*TO-DO ITEM*: Render every line of the data below as one string in a JSON list, and drop any blank lines.

*PROVIDED INFORMATION*:
_ _ _ _

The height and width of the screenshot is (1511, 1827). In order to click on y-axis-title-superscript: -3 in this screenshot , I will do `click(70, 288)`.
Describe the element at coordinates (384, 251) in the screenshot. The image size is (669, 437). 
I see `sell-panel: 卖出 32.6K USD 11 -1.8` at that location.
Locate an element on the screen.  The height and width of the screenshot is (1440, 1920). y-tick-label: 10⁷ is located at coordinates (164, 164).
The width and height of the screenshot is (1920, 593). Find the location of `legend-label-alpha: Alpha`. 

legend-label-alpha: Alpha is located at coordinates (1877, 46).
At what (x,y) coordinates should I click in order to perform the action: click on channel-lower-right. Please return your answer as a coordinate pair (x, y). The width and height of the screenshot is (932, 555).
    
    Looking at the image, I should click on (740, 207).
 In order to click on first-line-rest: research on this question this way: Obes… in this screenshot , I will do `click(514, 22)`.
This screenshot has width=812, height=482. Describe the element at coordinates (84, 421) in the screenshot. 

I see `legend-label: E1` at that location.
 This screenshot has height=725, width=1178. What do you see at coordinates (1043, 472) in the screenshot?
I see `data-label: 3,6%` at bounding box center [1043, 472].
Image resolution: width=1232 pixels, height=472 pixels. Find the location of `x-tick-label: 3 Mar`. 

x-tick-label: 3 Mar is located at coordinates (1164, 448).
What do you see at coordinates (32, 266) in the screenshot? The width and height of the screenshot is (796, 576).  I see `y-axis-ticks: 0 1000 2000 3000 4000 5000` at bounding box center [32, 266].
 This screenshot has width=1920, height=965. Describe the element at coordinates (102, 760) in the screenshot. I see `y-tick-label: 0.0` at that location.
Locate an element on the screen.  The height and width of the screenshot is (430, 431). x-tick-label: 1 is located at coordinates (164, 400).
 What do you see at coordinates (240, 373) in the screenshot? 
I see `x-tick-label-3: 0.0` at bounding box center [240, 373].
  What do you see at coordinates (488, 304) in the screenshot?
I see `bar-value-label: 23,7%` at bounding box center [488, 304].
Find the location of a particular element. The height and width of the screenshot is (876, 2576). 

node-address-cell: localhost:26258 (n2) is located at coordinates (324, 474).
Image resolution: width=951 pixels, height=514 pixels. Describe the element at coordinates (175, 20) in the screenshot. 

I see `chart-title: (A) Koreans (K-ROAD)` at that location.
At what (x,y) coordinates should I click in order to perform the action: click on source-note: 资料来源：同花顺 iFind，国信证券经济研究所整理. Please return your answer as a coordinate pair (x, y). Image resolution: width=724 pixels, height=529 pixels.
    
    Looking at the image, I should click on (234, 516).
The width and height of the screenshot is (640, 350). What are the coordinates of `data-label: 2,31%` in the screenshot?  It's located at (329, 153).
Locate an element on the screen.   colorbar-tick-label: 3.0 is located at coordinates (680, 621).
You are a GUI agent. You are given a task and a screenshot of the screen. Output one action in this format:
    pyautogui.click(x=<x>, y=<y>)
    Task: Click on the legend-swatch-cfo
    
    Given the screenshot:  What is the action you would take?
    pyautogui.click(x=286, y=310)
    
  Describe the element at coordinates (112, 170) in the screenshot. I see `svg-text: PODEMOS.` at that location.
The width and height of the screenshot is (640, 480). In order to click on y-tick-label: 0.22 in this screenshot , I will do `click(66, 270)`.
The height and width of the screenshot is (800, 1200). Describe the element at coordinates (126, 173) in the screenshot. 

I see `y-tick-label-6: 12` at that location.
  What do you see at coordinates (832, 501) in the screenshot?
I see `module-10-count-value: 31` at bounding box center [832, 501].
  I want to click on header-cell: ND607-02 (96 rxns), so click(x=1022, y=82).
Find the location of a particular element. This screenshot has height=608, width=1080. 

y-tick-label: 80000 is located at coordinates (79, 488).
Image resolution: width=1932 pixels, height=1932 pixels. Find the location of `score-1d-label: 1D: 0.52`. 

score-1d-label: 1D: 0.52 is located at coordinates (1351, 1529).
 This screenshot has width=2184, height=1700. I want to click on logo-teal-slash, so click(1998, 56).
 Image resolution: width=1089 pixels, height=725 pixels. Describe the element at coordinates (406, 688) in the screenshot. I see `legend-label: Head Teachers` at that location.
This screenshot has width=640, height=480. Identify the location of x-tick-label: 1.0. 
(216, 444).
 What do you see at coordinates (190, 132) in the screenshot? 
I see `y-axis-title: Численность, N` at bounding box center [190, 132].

_ _ _ _

*RESPONSE AREA*:
[
  "The height and width of the screenshot is (1511, 1827). In order to click on y-axis-title-superscript: -3 in this screenshot , I will do `click(70, 288)`.",
  "Describe the element at coordinates (384, 251) in the screenshot. The image size is (669, 437). ",
  "I see `sell-panel: 卖出 32.6K USD 11 -1.8` at that location.",
  "Locate an element on the screen.  The height and width of the screenshot is (1440, 1920). y-tick-label: 10⁷ is located at coordinates (164, 164).",
  "The width and height of the screenshot is (1920, 593). Find the location of `legend-label-alpha: Alpha`. ",
  "legend-label-alpha: Alpha is located at coordinates (1877, 46).",
  "At what (x,y) coordinates should I click in order to perform the action: click on channel-lower-right. Please return your answer as a coordinate pair (x, y). The width and height of the screenshot is (932, 555).",
  "    Looking at the image, I should click on (740, 207).",
  " In order to click on first-line-rest: research on this question this way: Obes… in this screenshot , I will do `click(514, 22)`.",
  "This screenshot has width=812, height=482. Describe the element at coordinates (84, 421) in the screenshot. ",
  "I see `legend-label: E1` at that location.",
  " This screenshot has height=725, width=1178. What do you see at coordinates (1043, 472) in the screenshot?",
  "I see `data-label: 3,6%` at bounding box center [1043, 472].",
  "Image resolution: width=1232 pixels, height=472 pixels. Find the location of `x-tick-label: 3 Mar`. ",
  "x-tick-label: 3 Mar is located at coordinates (1164, 448).",
  "What do you see at coordinates (32, 266) in the screenshot? The width and height of the screenshot is (796, 576).  I see `y-axis-ticks: 0 1000 2000 3000 4000 5000` at bounding box center [32, 266].",
  " This screenshot has width=1920, height=965. Describe the element at coordinates (102, 760) in the screenshot. I see `y-tick-label: 0.0` at that location.",
  "Locate an element on the screen.  The height and width of the screenshot is (430, 431). x-tick-label: 1 is located at coordinates (164, 400).",
  " What do you see at coordinates (240, 373) in the screenshot? ",
  "I see `x-tick-label-3: 0.0` at bounding box center [240, 373].",
  "  What do you see at coordinates (488, 304) in the screenshot?",
  "I see `bar-value-label: 23,7%` at bounding box center [488, 304].",
  "Find the location of a particular element. The height and width of the screenshot is (876, 2576). ",
  "node-address-cell: localhost:26258 (n2) is located at coordinates (324, 474).",
  "Image resolution: width=951 pixels, height=514 pixels. Describe the element at coordinates (175, 20) in the screenshot. ",
  "I see `chart-title: (A) Koreans (K-ROAD)` at that location.",
  "At what (x,y) coordinates should I click in order to perform the action: click on source-note: 资料来源：同花顺 iFind，国信证券经济研究所整理. Please return your answer as a coordinate pair (x, y). Image resolution: width=724 pixels, height=529 pixels.",
  "    Looking at the image, I should click on (234, 516).",
  "The width and height of the screenshot is (640, 350). What are the coordinates of `data-label: 2,31%` in the screenshot?  It's located at (329, 153).",
  "Locate an element on the screen.   colorbar-tick-label: 3.0 is located at coordinates (680, 621).",
  "You are a GUI agent. You are given a task and a screenshot of the screen. Output one action in this format:",
  "    pyautogui.click(x=<x>, y=<y>)",
  "    Task: Click on the legend-swatch-cfo",
  "    Given the screenshot:  What is the action you would take?",
  "    pyautogui.click(x=286, y=310)",
  "  Describe the element at coordinates (112, 170) in the screenshot. I see `svg-text: PODEMOS.` at that location.",
  "The width and height of the screenshot is (640, 480). In order to click on y-tick-label: 0.22 in this screenshot , I will do `click(66, 270)`.",
  "The height and width of the screenshot is (800, 1200). Describe the element at coordinates (126, 173) in the screenshot. ",
  "I see `y-tick-label-6: 12` at that location.",
  "  What do you see at coordinates (832, 501) in the screenshot?",
  "I see `module-10-count-value: 31` at bounding box center [832, 501].",
  "  I want to click on header-cell: ND607-02 (96 rxns), so click(x=1022, y=82).",
  "Find the location of a particular element. This screenshot has height=608, width=1080. ",
  "y-tick-label: 80000 is located at coordinates (79, 488).",
  "Image resolution: width=1932 pixels, height=1932 pixels. Find the location of `score-1d-label: 1D: 0.52`. ",
  "score-1d-label: 1D: 0.52 is located at coordinates (1351, 1529).",
  " This screenshot has width=2184, height=1700. I want to click on logo-teal-slash, so click(1998, 56).",
  " Image resolution: width=1089 pixels, height=725 pixels. Describe the element at coordinates (406, 688) in the screenshot. I see `legend-label: Head Teachers` at that location.",
  "This screenshot has width=640, height=480. Identify the location of x-tick-label: 1.0. ",
  "(216, 444).",
  " What do you see at coordinates (190, 132) in the screenshot? ",
  "I see `y-axis-title: Численность, N` at bounding box center [190, 132]."
]